Nr. 07/2010 vom 18.02.2010

Mit eingeklebtem Läckerli

Von Benjamin Shuler

In meiner Küche stehen zwei Arten von Kochbüchern: zum einen das praxisorientierte Standardwerk und zum anderen das aphrodisierende Bilderbuch. Zu ersteren gehört das kultige «Tiptopf», das abgegriffen und mit Saucenkleckern verziert auf seinen nächsten Einsatz wartet. Oder die Werke der ebenso beliebten wie fiktiven Betty Bossy, die sich seit einiger Zeit bedauerlicherweise als Marke für Coop-Fertigprodukte prostituiert. Zu den zweiten gehören die Kochbücher, welche – ähnlich wie die meisten Kochsendungen im TV – gar nicht zum Nachkochen genutzt werden, sondern eher so etwas wie erotische Literatur für Gourmets sind. Diese erkennt man beispielsweise daran, dass es darin mehr Fotos hat als Text.

Ganz selten befindet sich unter den rund fünfhundert Kochbüchern, welche jährlich in den Handel kommen, eines, das beiden Anforderungen – Praxisorientierung und Lustförderung – gerecht wird. Seit kurzem steht ein solches Werk in meiner Küche. Die Herausgeberin ist zu meiner eigenen Überraschung die Basler Genossenschaftsbeiz Hirscheneck («Hirschi»). Ganz ehrlich, das hätte ich den liebenswerten ChaotInnen am Lindenberg 23 nicht zugetraut: kein auf der Rollenpresse im Keller gedrucktes und unter der Theke gehandeltes Flickwerk, sondern ein höchsten Ansprüchen genügendes Kochbuch, erschienen im Basler Reinhardt-Verlag. Samtschwarz der Einband, edel das Layout, amächelig die Illustrationen, witzig die Texte. Und gluschtig die Rezepte aus dreissig Jahren «Hirschi»-Küche, welche sich – soweit ich dies nach einer Stichprobe beurteilen kann – durchaus nachkochen lassen. Zum Beispiel die Wasabignocchi auf gebratenem Blattgemüse mit Ofenpatisson. Oder die Topinamburpuffer auf Safran-Mandel-Sauce und Ofengemüse. Und als Läckerli eingeklebt: eine CD mit Highlights aus den Konzerten im legendären «Hirschi»-Keller.

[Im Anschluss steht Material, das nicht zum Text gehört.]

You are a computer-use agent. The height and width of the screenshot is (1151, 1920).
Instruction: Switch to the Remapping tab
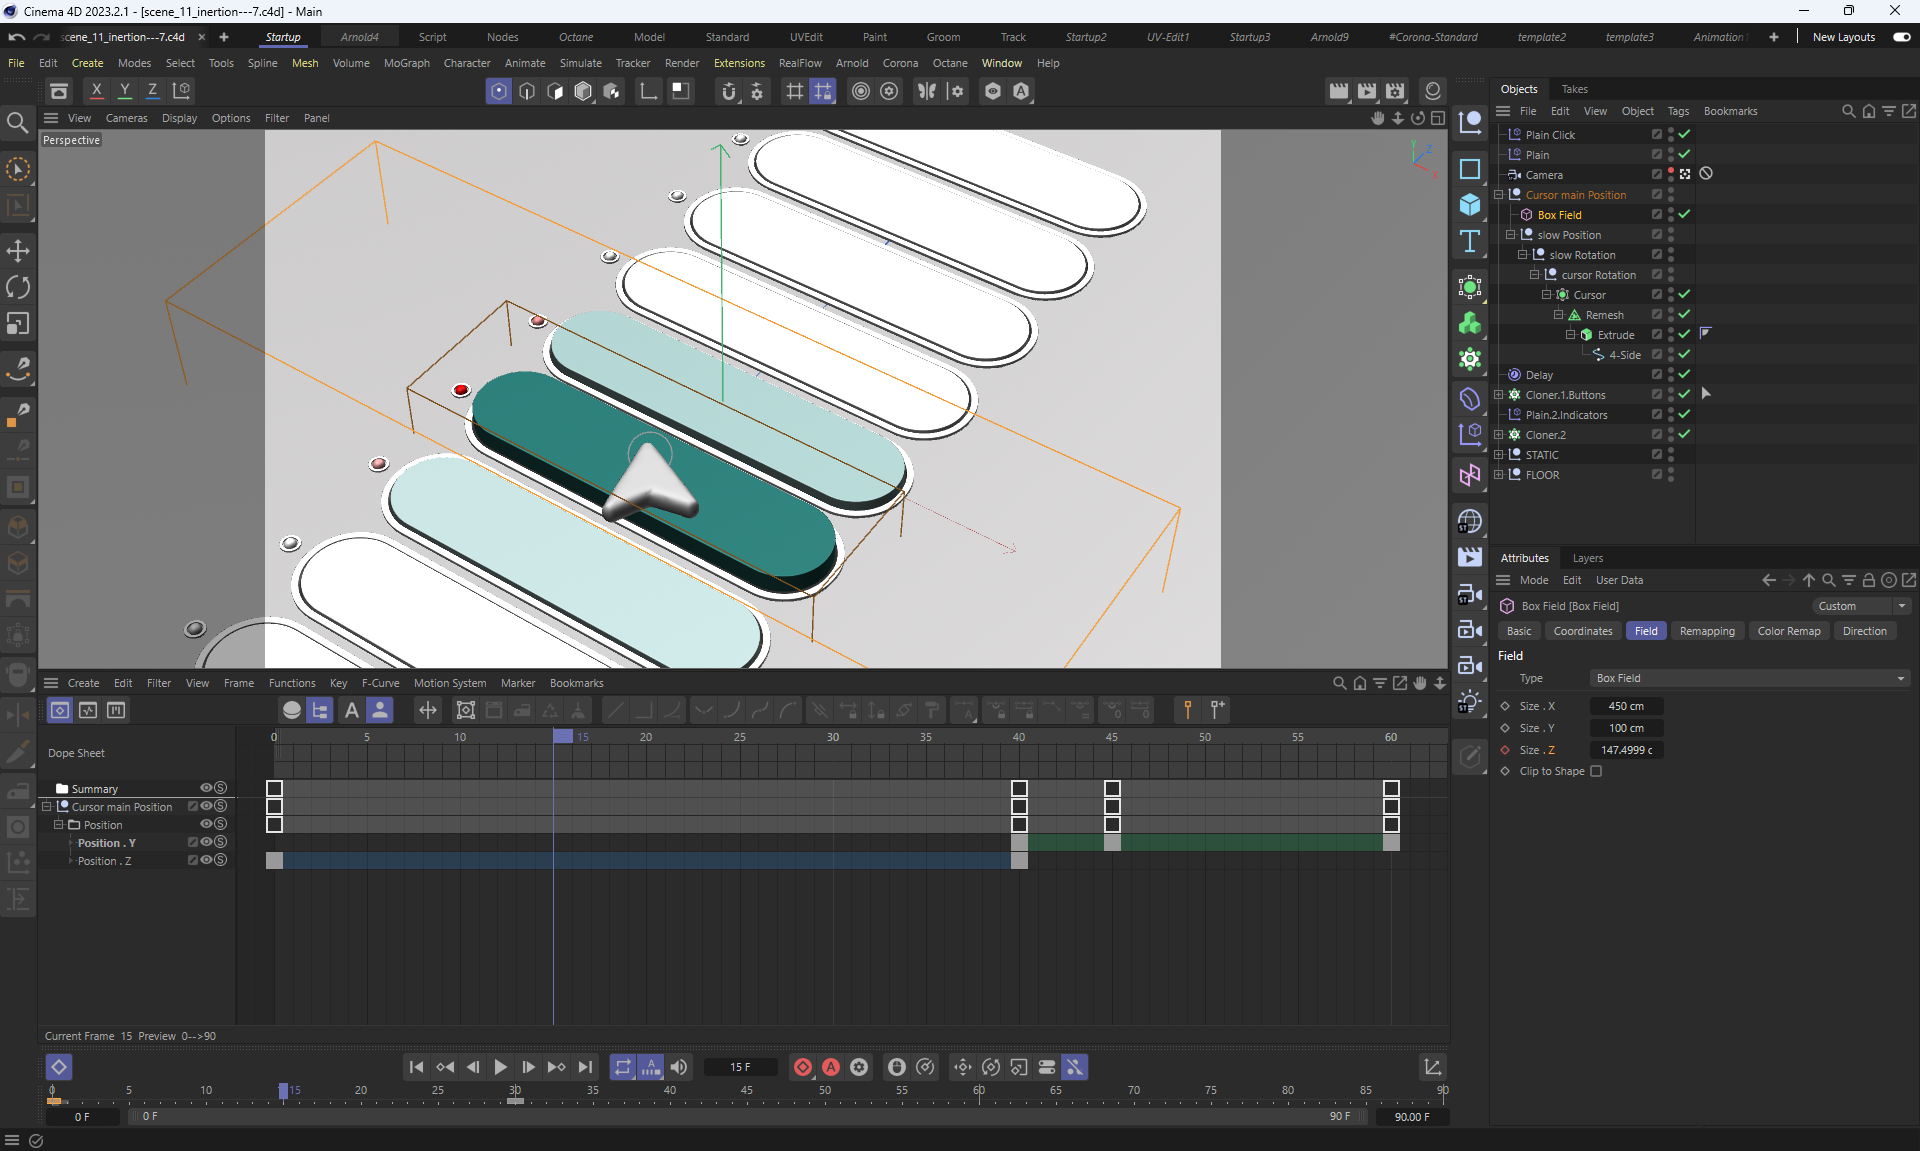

Mit dem Kochbuch «Hirscheneck. Zu Hause essen» feiert die einzige Genossenschaftsbeiz Basels sich selbst respektive ihr dreissigjähriges Bestehen. Nebst einem Strassenfest und einem Kongress zum Thema Selbstverwaltung ist das Buch Teil der Jubiläumsaktivitäten und eine Hommage an die kulinarische Geschichte des «Hirschenecks». Eine Geschichte, die es in sich hat: Vor einigen Jahren fragten die Stammgäste zuerst am Buffet, wer denn heute in der Küche stehe, bevor sie sich an einen Tisch setzten – oder eben auch nicht. Die Qualität der «Hirschi»-Küche schwankt noch heute, unterschreitet aber ein gewisses Level nicht mehr. Doch nach wie vor wird im «Hirscheneck» gekocht, was selbstverständlicher klingt, als es ist. Denn in manch anderer Beiz werden nur noch Fertigprodukte revitalisiert. Viele Restaurants kämen in Verlegenheit, müssten sie ein Kochbuch mit eigenen Rezepten publizieren, würde doch jedes Rezept beginnen mit: «Man schneide den Beutel auf.» Im «Hirschi» jedoch isst man, als wäre man bei Freunden zum Znacht: Das ist manchmal geglückter, manchmal weniger, aber stets mit Begeisterung und Herz gekocht. Nur logisch also, dass man diese Rezepte jetzt auch zu Hause nachkochen kann.